(Saved data entries)
┌──
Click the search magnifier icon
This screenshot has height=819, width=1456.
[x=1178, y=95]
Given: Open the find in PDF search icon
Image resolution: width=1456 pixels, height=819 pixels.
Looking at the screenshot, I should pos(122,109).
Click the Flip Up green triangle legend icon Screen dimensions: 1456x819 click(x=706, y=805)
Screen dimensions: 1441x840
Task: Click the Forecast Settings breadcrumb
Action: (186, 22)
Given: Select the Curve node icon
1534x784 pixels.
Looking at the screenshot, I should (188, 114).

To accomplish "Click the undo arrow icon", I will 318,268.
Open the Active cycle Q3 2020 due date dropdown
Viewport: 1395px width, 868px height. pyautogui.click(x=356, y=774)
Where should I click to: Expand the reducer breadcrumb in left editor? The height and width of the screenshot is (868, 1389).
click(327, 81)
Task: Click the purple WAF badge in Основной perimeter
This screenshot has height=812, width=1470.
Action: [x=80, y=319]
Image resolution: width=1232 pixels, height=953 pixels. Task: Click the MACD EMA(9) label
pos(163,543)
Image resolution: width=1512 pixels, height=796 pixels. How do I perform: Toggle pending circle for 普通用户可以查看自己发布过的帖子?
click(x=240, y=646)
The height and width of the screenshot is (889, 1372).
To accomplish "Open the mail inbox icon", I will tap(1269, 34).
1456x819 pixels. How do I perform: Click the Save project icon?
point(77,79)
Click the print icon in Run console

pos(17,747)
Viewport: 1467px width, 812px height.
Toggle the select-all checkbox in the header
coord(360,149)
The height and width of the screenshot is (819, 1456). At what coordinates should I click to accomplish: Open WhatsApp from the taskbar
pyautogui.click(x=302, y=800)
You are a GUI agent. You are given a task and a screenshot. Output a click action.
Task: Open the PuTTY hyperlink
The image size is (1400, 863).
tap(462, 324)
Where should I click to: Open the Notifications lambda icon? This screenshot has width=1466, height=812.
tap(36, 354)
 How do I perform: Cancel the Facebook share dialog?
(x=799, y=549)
└──
- To do -
In the entries above, find every line with the word "will" and list it.

- Result of this exercise -
To accomplish "Click the undo arrow icon", I will 318,268.
To accomplish "Open the mail inbox icon", I will tap(1269, 34).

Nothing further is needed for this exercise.